═══ Text section ═══

Predication on SIMD architectures and LLVM

Hello,
I'm working on a compiler based on LLVM for a SIMD architecture that supports instruction predication. We would like to implement branching on this architecture using predication.
As you know the LLVM-IR doesn't support instruction predication, so I'm not exactly sure on what is the best way to implement it.
We came up with some ways to do it in LLVM:

- Do not add any predication in the IR (except for load and stores through intrinsics), linearize the branches and substitute PHI nodes with selects for merging values . In the backend then we would custom lower the select instruction to produce a predicated mov to choose the right version of the value. I think this option doesn't make use of the possible benefits of the architecture we are targeting at all.

- Another way could be adding intrinsics for all instructions in the target to make them support predication, still linearize all the branches, but use instruction predication instead of generating cmovs . The backend then would custom lower almost any instruction into predicated custom nodes that are matched through tablegen patterns. We could generate these intrinsics in the same IR pass that linearizes branches.

- Make a custom backend that actually directly outputs predicated instructions (we really mainly only need one type of predicate , so every instruction could use that kind of predicate ...) but I think this is a nasty solution ...

Did someone already tried to do this in LLVM and if yes what solution/s did you use to solve the problem?

═══ Data listing ═══

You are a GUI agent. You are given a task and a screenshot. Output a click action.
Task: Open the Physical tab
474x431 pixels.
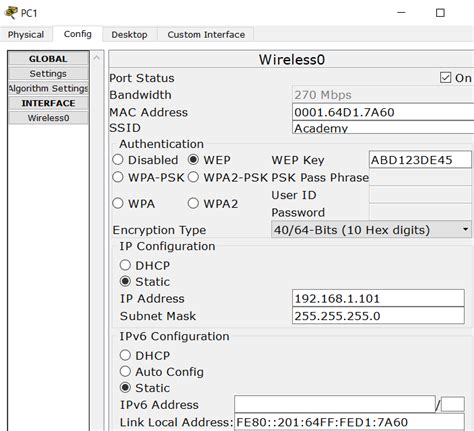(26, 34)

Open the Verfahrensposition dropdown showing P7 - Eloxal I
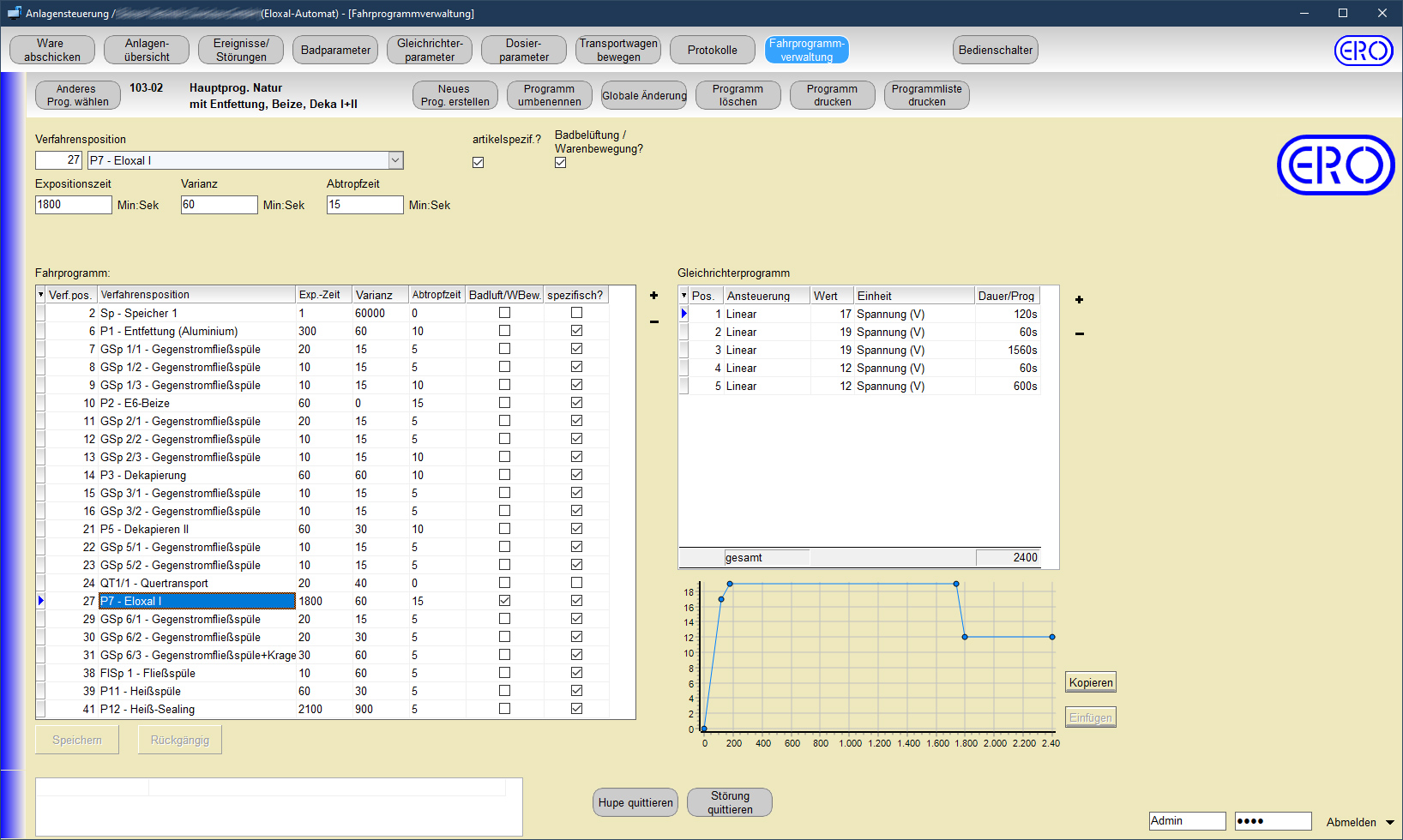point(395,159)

═══
═══ Data listing ═══

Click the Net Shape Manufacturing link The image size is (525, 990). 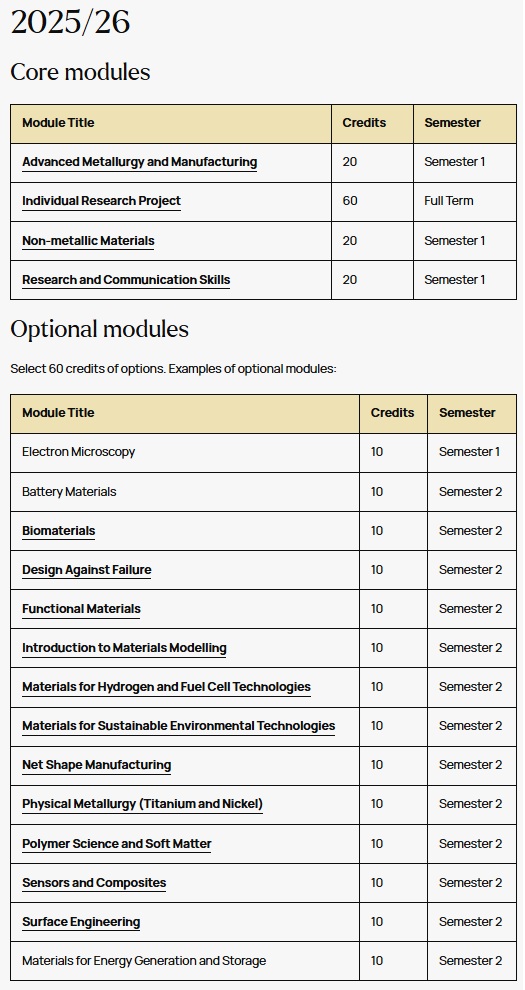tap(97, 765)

═══

* Requirements *
1. In the forum post about predication on SIMD architectures, transcribe the passage starting at "- Another way" and ending at "nasty solution ...".
2. According to the forum post about predication on SIMD architectures, in the first proposed approach, which instructions would still carry predication through intrinsics?
3. Take the forum post about predication on SIMD architectures further from where it stops.

* Per-task answers *
1.
- Another way could be adding intrinsics for all instructions in the target to make them support predication, still linearize all the branches, but use instruction predication instead of generating cmovs . The backend then would custom lower almost any instruction into predicated custom nodes that are matched through tablegen patterns. We could generate these intrinsics in the same IR pass that linearizes branches.

- Make a custom backend that actually directly outputs predicated instructions (we really mainly only need one type of predicate , so every instruction could use that kind of predicate ...) but I think this is a nasty solution ...

2. Loads and stores.

3.
Regards,
Marcello

Hi Marcello,

Hi Marcello,

I am sure I've seen some postings on the list concerning architectures that support predicated execution and how to map that to LLVM IR, I'm just not sure anymore when and who was involved :).

I have implemented your first suggestion for targets that do not have predicated instructions (where control flow to data flow conversion with explicit maintaining of masks and blend operations is the only option you have for SIMD vectorization). However, I agree with you that this is not a good solution for you since you would basically ignore one of the strengths of your platform. Should you still need some code or help with this, feel free to drop me a message.

Cheers,
Ralf

We are currently doing something similar to your third option in Hexagon
backend. But it is a VLIW so predication is not the only reason for that.

Sergei

Hello,
I'm working on a compiler based on LLVM for a SIMD architecture that
supports instruction predication. We would like to implement
branching on this architecture using predication.
As you know the LLVM-IR doesn't support instruction predication, so
I'm not exactly sure on what is the best way to implement it.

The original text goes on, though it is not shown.